#### [Record set]
-------

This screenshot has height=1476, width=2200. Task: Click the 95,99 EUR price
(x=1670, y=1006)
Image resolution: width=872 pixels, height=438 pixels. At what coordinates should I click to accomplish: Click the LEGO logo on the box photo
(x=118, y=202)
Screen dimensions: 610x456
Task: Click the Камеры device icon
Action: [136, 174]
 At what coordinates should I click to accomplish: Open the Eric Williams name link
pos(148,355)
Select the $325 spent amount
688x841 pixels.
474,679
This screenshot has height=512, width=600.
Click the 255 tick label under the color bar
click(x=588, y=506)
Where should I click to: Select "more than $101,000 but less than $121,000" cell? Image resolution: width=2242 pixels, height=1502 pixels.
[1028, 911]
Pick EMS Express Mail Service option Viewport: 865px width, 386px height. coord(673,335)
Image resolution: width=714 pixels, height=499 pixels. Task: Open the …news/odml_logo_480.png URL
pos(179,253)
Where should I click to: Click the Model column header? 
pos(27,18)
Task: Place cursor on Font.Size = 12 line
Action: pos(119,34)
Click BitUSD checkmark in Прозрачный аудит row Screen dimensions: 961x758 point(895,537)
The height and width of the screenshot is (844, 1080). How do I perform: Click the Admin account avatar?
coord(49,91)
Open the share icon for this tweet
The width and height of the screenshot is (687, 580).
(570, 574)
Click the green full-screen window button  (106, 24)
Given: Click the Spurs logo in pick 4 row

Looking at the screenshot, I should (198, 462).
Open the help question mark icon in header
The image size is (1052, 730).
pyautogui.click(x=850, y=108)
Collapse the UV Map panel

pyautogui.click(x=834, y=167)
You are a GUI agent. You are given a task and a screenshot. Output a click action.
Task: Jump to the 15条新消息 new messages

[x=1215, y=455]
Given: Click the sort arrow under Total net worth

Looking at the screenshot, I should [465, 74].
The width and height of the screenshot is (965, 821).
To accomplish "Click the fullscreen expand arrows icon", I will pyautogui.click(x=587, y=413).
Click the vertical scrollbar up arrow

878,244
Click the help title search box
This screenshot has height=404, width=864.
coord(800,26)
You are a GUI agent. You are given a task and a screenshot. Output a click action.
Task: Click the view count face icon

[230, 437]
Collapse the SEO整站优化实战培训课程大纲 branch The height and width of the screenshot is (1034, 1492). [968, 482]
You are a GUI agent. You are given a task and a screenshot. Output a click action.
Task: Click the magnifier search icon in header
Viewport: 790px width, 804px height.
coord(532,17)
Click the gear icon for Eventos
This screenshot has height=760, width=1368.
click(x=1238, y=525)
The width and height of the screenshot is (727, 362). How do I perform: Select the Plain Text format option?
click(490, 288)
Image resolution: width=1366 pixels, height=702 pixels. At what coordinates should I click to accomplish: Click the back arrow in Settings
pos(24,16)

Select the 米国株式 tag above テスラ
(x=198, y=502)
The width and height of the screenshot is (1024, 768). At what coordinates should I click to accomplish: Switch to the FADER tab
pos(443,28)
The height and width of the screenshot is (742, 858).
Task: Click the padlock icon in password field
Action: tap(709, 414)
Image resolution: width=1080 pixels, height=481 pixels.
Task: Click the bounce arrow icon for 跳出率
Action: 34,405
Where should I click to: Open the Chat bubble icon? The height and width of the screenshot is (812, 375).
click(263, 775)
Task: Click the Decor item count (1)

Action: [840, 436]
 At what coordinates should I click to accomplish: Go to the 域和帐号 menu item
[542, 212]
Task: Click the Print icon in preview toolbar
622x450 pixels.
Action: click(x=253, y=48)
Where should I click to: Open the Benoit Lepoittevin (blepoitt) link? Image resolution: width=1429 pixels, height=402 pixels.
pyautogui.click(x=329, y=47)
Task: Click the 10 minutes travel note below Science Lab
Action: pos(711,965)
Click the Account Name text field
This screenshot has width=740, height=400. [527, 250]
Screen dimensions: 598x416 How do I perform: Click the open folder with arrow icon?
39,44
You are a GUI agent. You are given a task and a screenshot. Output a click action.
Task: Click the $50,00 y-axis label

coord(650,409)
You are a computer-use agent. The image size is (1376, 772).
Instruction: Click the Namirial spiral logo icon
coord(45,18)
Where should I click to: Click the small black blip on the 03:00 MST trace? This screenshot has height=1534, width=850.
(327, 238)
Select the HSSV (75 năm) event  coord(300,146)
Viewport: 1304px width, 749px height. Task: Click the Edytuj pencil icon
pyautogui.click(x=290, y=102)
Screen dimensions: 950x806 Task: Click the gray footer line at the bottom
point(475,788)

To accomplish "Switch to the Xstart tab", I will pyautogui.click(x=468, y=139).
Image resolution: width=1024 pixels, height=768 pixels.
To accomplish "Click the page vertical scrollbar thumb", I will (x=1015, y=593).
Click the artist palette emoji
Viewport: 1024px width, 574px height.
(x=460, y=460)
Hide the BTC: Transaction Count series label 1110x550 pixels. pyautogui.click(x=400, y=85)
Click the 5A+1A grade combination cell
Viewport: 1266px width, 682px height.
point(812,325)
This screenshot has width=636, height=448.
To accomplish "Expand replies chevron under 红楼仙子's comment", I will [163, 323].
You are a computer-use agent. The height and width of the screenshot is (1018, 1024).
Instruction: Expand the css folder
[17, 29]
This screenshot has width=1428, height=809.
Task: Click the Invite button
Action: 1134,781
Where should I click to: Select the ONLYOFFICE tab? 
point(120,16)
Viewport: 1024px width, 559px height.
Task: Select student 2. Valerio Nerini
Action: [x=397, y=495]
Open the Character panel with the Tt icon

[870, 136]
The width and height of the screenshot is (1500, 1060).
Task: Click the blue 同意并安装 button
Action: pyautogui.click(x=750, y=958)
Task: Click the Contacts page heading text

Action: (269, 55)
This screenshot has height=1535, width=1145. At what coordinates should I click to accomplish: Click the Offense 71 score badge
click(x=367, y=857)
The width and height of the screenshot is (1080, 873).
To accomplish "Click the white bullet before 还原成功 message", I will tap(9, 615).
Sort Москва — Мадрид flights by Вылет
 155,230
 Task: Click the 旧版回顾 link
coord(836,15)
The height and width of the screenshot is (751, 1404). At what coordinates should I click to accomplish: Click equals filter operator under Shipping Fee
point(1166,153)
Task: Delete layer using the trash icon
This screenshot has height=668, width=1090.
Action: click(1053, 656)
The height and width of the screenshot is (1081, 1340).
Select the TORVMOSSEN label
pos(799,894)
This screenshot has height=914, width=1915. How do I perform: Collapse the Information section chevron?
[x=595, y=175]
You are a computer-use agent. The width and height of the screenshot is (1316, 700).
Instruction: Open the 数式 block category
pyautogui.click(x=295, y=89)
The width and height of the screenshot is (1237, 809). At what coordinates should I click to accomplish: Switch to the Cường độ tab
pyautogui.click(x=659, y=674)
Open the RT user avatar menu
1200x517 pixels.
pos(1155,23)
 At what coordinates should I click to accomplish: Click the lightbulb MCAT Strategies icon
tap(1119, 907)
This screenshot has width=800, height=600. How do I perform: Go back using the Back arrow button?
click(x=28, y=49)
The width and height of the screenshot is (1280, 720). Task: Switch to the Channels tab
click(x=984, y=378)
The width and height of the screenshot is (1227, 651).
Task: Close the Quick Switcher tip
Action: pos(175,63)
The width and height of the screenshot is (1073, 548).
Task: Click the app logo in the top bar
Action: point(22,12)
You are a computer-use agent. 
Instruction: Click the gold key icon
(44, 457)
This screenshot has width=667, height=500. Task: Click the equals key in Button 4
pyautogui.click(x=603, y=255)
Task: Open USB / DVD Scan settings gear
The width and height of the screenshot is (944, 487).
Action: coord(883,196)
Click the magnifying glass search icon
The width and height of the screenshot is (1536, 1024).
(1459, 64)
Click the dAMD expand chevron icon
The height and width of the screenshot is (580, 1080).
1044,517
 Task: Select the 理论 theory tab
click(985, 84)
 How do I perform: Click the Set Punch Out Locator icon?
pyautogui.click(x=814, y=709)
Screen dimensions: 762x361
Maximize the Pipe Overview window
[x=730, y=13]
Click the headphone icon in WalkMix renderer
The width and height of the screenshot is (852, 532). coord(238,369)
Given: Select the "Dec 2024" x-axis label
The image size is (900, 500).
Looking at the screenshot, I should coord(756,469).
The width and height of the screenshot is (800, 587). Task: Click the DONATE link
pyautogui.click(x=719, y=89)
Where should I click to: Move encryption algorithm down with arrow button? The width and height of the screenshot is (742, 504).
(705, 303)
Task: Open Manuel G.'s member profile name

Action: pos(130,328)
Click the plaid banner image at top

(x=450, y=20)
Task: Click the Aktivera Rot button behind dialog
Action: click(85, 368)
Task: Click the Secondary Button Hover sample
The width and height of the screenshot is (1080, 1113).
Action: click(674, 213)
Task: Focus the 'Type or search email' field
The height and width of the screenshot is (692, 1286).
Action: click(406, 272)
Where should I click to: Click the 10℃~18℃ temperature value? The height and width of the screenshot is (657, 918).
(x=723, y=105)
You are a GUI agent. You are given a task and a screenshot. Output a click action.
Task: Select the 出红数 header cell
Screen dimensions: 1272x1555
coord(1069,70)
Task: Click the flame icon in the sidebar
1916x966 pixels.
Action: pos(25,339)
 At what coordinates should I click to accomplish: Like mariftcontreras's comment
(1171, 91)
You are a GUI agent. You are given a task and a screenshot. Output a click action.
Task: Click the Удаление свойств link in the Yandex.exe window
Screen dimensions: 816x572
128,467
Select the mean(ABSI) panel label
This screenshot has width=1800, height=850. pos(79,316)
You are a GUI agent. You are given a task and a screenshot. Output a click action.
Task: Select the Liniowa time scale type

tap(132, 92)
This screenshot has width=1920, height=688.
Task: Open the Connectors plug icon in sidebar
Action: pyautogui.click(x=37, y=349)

-------

#### [Required action]
Between the first line of the entries above and the line with "This screenshot has height=512, width=600.", both included, copy every line exactly and nothing outside that range.

#### [Written response]
This screenshot has height=1476, width=2200. Task: Click the 95,99 EUR price
(x=1670, y=1006)
Image resolution: width=872 pixels, height=438 pixels. At what coordinates should I click to accomplish: Click the LEGO logo on the box photo
(x=118, y=202)
Screen dimensions: 610x456
Task: Click the Камеры device icon
Action: [136, 174]
 At what coordinates should I click to accomplish: Open the Eric Williams name link
pos(148,355)
Select the $325 spent amount
688x841 pixels.
474,679
This screenshot has height=512, width=600.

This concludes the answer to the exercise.